Even so, no one should let the Boltons of the world get away with disowning the very catastrophe they tirelessly worked to bring about. There was never a “right way” to do this.
This Was Always What Was Going to Happen
First and foremost, Trump and Benjamin Netanyahu had no right to launch a war of aggression. Even if we pretend that Iran was days away from developing intercontinental ballistic missiles, the idea that the Islamic Republic, which hasn’t started a war with anyone in its entire existence (although it’s often funded proxy forces elsewhere, like both the United States and Israel routinely do), was going to commit national suicide by initiating a nuclear exchange was always deeply absurd. And you don’t have to love Iran’s theocracy to understand that the United States and Israel have no right to decide who will govern the country from outside.
Even aside from this principled point, though, the war was never going to be anything but a bloody disaster. We’ve seen this movie before, over and over again, in country after country. With all the planning in the world, the only real distinction between Iran and previous “regime-change” targets like Iraq and Afghanistan is that Iran has a far greater capacity to defend itself.

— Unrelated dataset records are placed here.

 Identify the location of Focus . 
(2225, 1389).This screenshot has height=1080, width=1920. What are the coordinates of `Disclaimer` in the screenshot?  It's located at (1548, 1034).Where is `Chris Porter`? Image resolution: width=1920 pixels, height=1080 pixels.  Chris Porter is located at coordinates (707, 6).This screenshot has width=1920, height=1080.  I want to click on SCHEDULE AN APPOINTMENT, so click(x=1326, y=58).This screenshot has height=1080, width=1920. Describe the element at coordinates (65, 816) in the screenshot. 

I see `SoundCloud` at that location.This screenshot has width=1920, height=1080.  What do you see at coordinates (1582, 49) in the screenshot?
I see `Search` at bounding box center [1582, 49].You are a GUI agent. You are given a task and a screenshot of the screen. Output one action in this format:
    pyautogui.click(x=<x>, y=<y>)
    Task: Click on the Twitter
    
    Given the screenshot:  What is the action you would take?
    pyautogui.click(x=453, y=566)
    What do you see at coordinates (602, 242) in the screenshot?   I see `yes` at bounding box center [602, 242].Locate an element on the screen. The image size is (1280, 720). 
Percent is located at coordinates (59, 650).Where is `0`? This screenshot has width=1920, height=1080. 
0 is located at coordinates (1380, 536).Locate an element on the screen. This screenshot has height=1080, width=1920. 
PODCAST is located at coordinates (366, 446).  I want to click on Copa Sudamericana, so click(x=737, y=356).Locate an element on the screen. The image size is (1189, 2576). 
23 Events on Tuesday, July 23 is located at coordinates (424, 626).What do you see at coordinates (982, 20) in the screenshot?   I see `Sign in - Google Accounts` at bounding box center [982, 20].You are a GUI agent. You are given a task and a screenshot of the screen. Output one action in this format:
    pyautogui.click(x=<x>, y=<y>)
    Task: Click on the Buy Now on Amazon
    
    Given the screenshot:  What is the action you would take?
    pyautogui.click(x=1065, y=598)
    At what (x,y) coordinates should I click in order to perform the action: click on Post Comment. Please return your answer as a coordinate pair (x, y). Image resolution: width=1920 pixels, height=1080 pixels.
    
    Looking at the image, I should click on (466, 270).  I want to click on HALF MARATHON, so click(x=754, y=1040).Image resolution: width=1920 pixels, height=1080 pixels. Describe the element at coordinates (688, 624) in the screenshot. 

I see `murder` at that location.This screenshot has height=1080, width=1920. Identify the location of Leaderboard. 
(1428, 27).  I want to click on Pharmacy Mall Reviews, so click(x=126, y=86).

If a civil war is already raging, air support for one side can tip the balance, as with Barack Obama’s intervention in Libya. But there are zero cases in world history where regime change was fully brought about by nothing but a conventional air campaign. The only two ways that “unconditional surrender,” which Trump has sometimes said is all he’ll accept in Iran, has ever been brought about have been with ground troops or atom bombs. There are also zero cases where a bombing campaign brought about a previously nonexistent uprising capable of overthrowing a government. Iran won’t be the first.
If the United States does commit ground troops in Iran — a possibility Trump and officials like “Secretary of War” Pete Hegseth have ominously refused to rule out — Iran won’t be the first country in the region where an attempt to impose regime change at gunpoint will go well for the United States. As with Iraq, Afghanistan, and Libya, that’s a recipe for bloodshed and chaos, not the ascension of a US-friendly government with enduring popular legitimacy.
It’s a recipe for young Americans coming home in flag-draped coffins or as deeply traumatized veterans struggling to get the help they need from a society that tends to lose interest in them as soon as the war is over. It’s a recipe for generations of regular people in the targeted country growing up with deep hatred for the attackers who killed or mutilated their loved ones.
This time was never going to be different. Everyone who advocated for this war owns every bit of the catastrophe. And they should never be allowed to forget it.